Hey KB, gut, dass du so früh im Büro bist. Kannst du mich mit einem Schwank aus deinem Leben als Gaukler aufheitern?

Allein wegen dieser Anrede sollte ich auf dem Absatz kehrt machen, lieber HG!

Nimm’s mir nicht krumm, die letzte Zeit war nicht besonders einfach.

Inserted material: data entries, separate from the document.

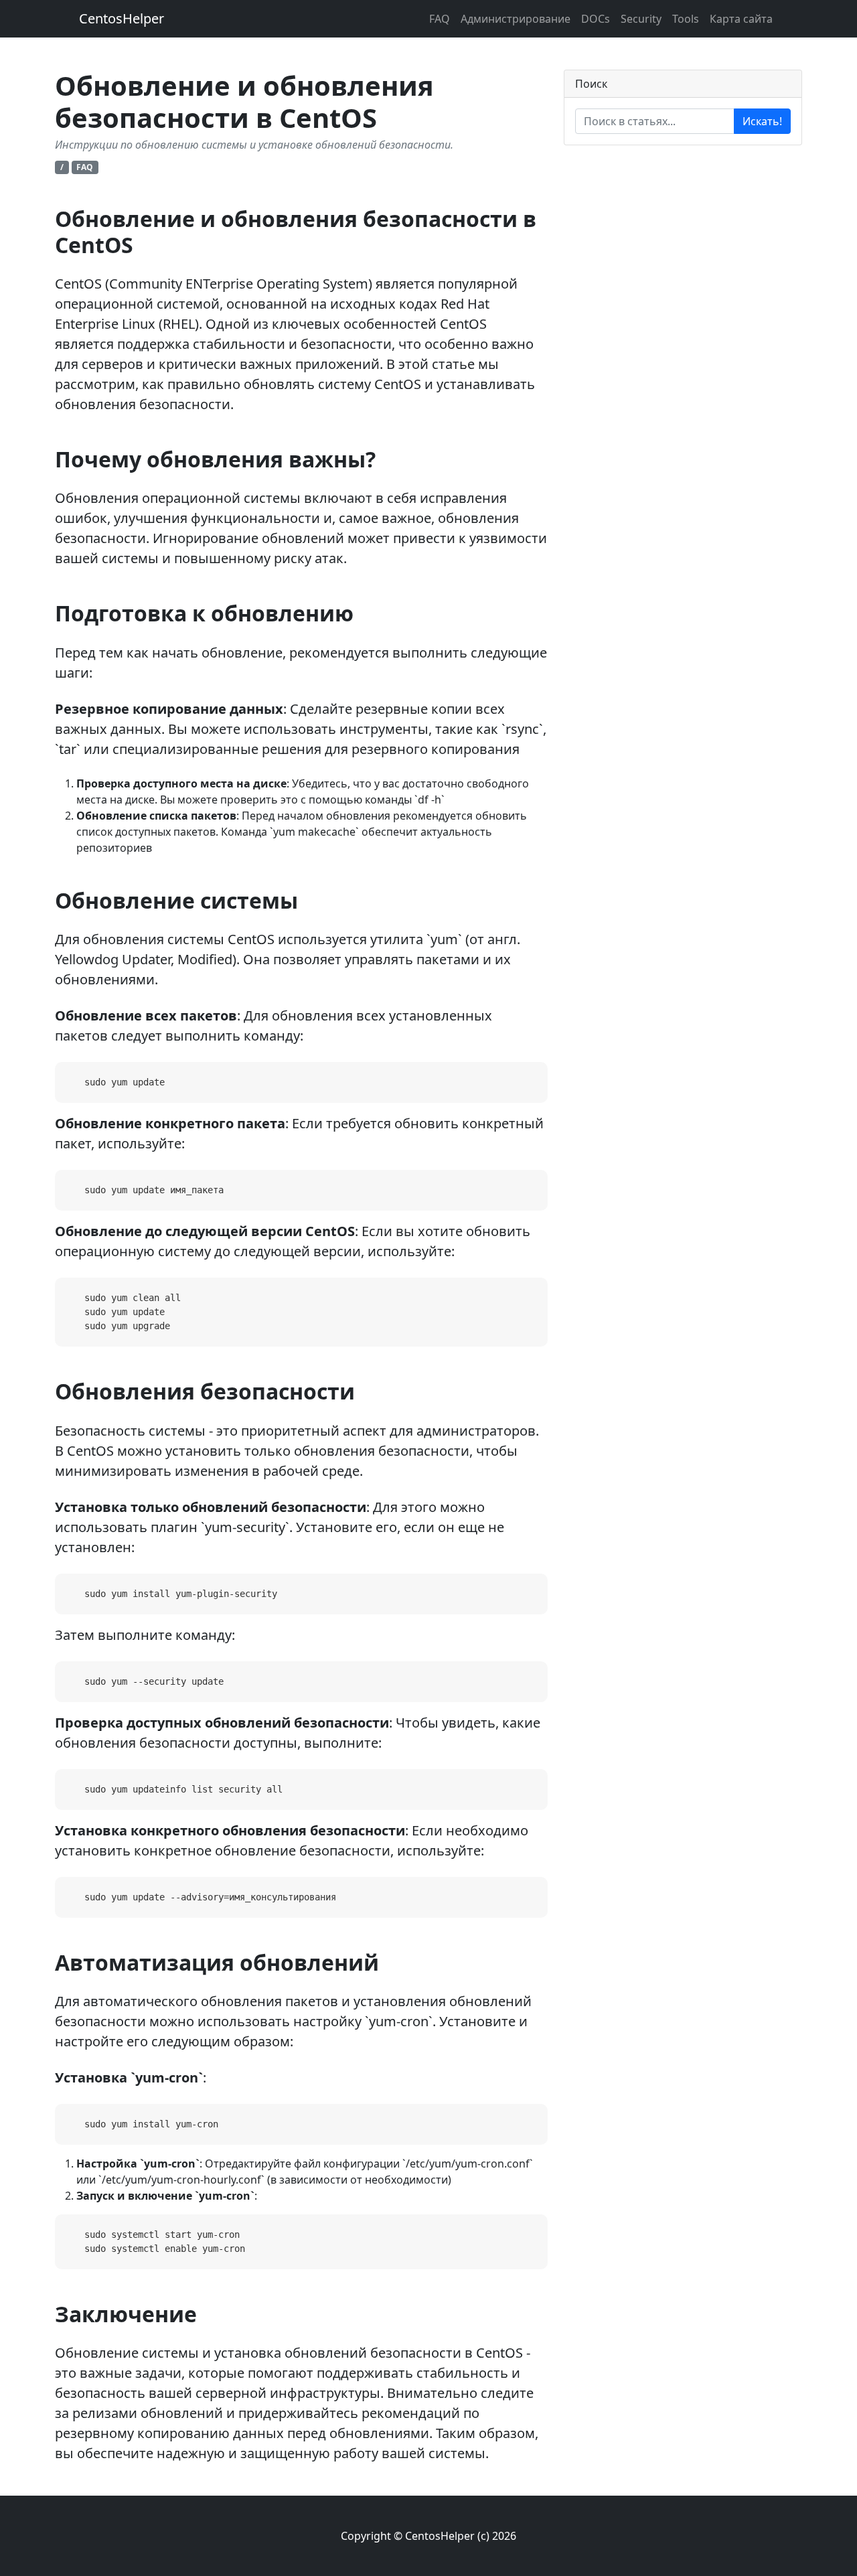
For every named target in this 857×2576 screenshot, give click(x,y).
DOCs (595, 18)
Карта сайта (741, 18)
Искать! (762, 121)
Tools (685, 18)
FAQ (439, 18)
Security (641, 18)
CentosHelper (121, 18)
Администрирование (515, 18)
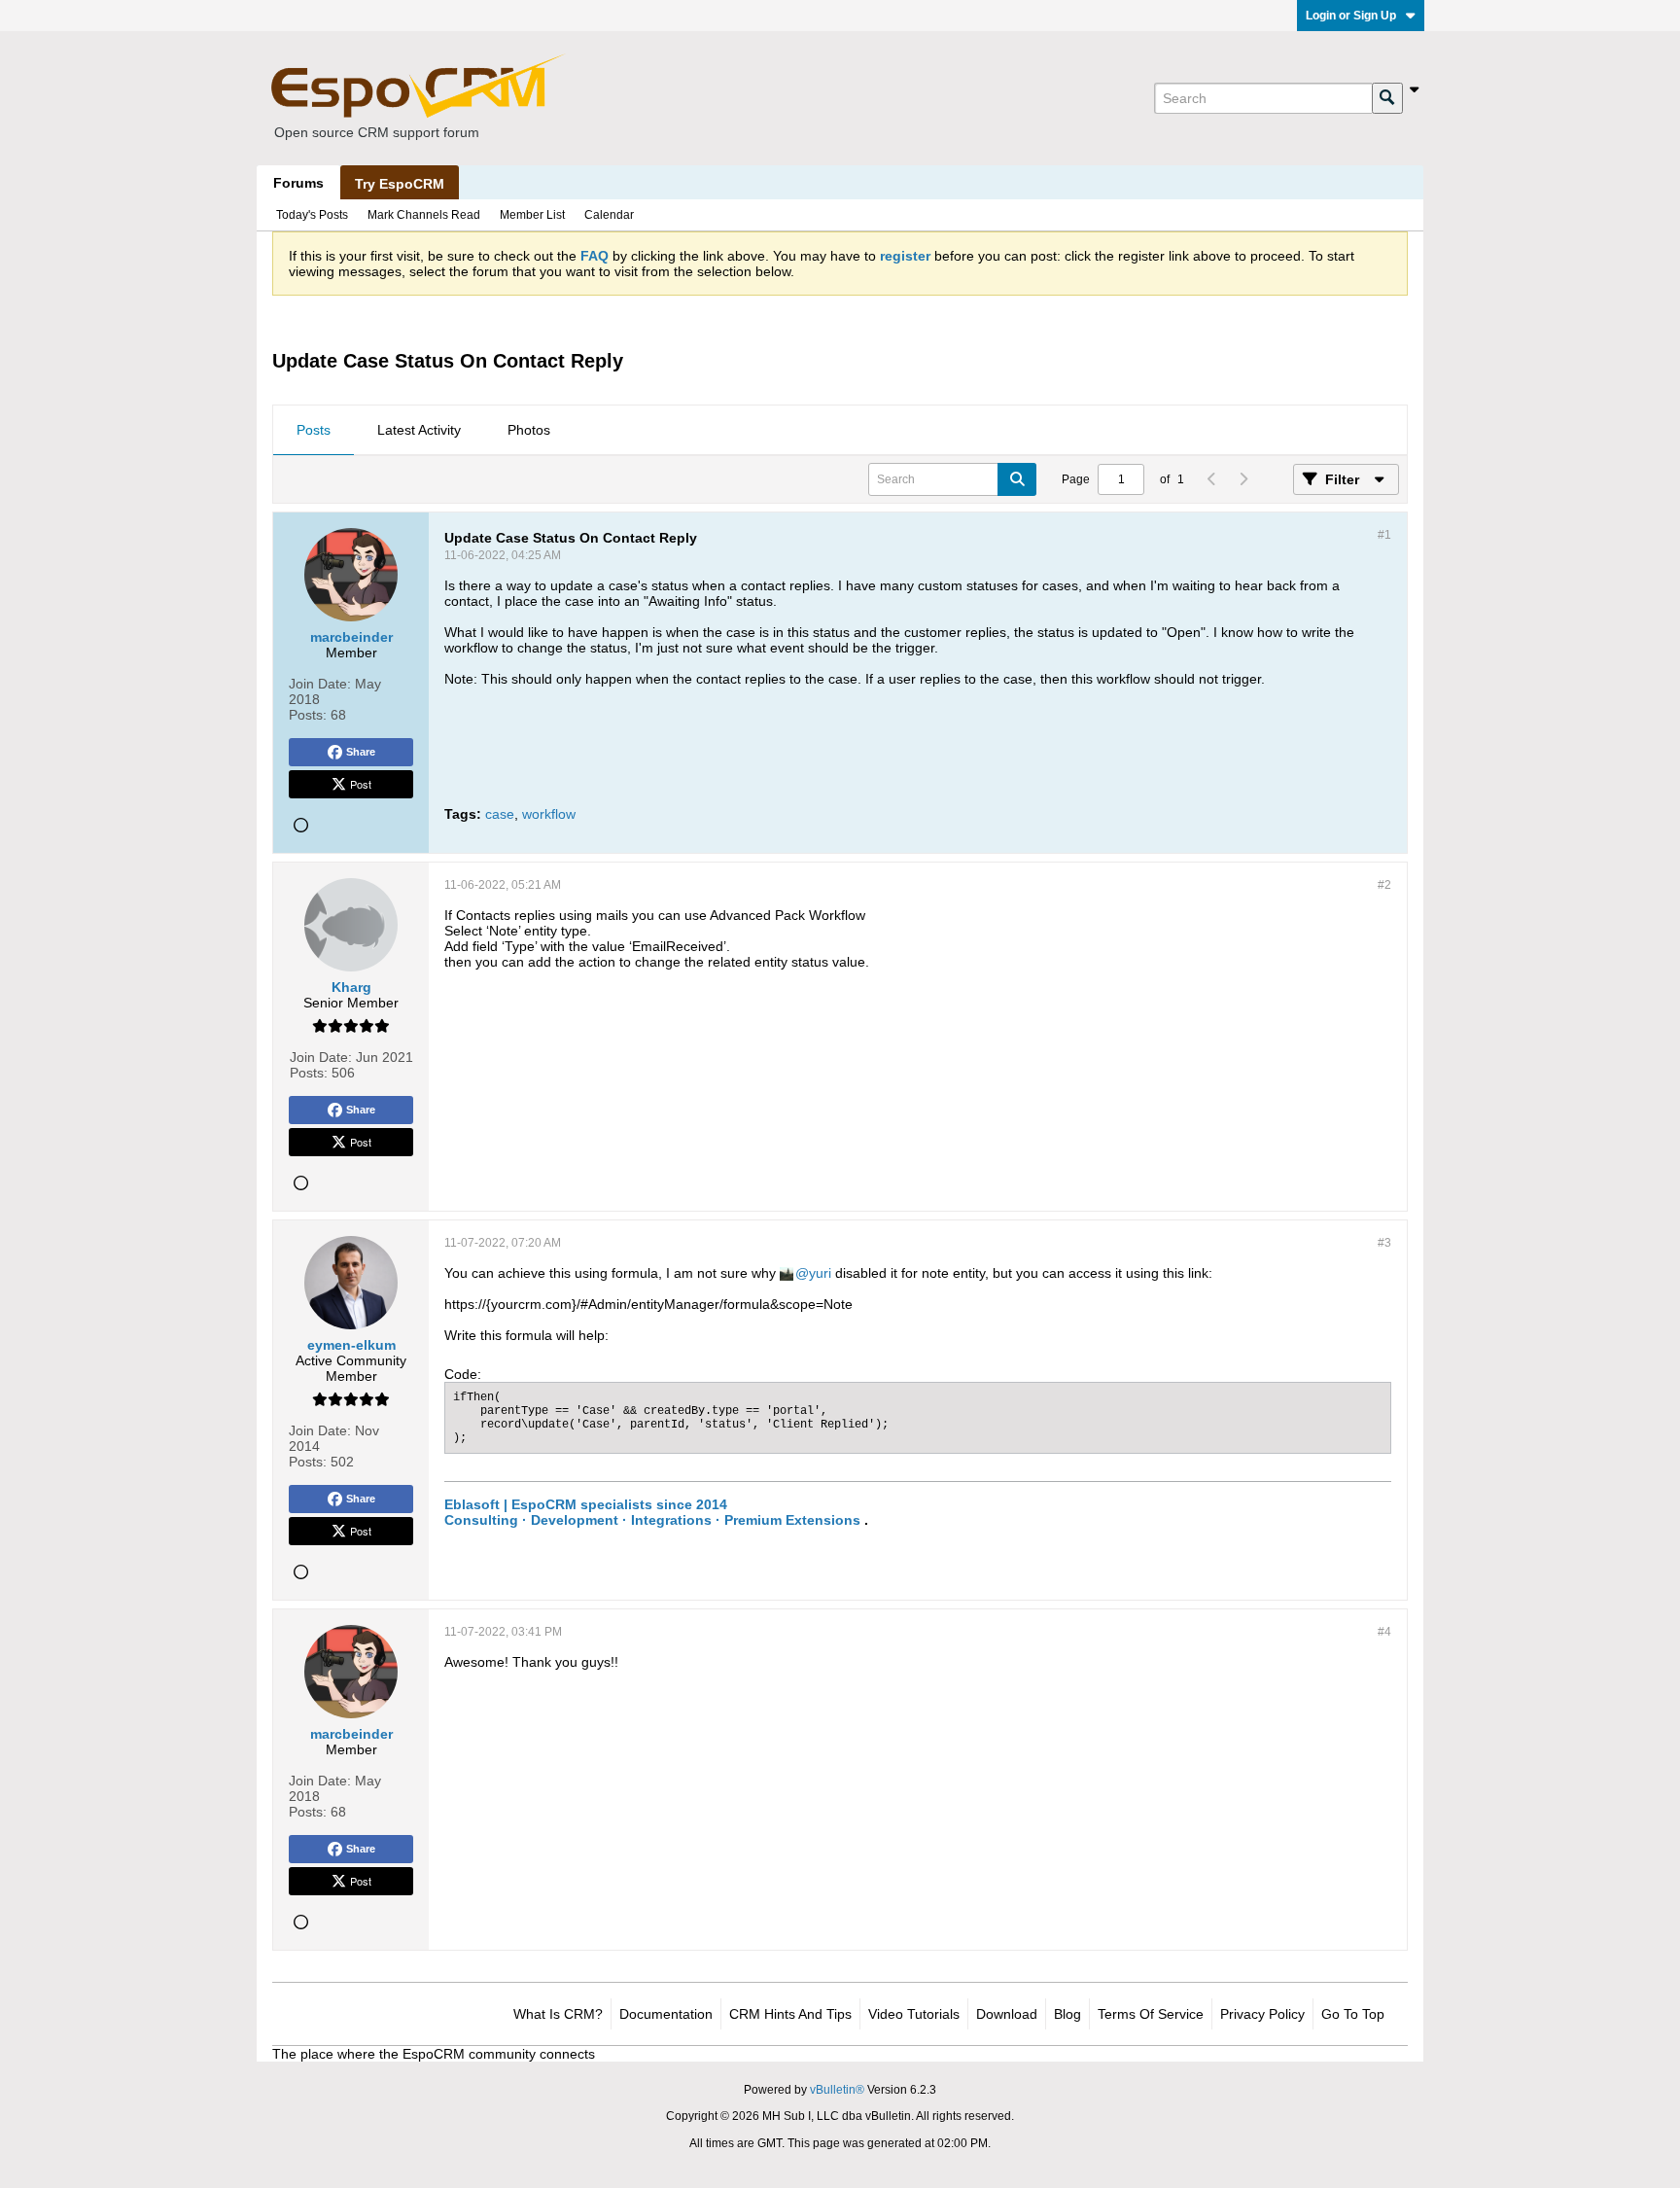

Weiß ich. Dein Abschiedsbrief gestern hat auch mich sehr gerührt. So etwas kann halt nur ein wahrer Schöngeist wie du schreiben.

Warum klingt das aus deinem Mund immer eine Spur ironisch?

Das ist die große Kunst, HG: Ironisch zu klingen und es trotzdem ehrlich zu meinen.

Dein Witz muss als Ausgleich dafür aber echt gut sein!

Habe ich dir je einen schlechten Witz erzählt???

Darüber schweige ich nobel. Also?

Warum hat Finanzminister Gernot Blümel beim Budgetentwurf auf sechs Nullen vergessen? Sie erinnern ihn zu sehr an seine Chancen bei der Wien-Wahl!

Nicht schlecht, aber für rasende Begeisterung reicht es nicht.

Ich sehe schon: Was du brauchst, ist kein Witz, sondern ein Tapetenwechsel! Immer bis 0 Uhr im Büro hocken, da klappst du irgendwann zusammen.

Was schlägst du vor?

Fahren wir nach Salzburg! Die Hotels haben ab morgen wieder offen, da finden wir sicher ein feines Platzerl. Übers lange Wochenende blenden wir uns dann in alle deine ehemaligen Stammcafés ein!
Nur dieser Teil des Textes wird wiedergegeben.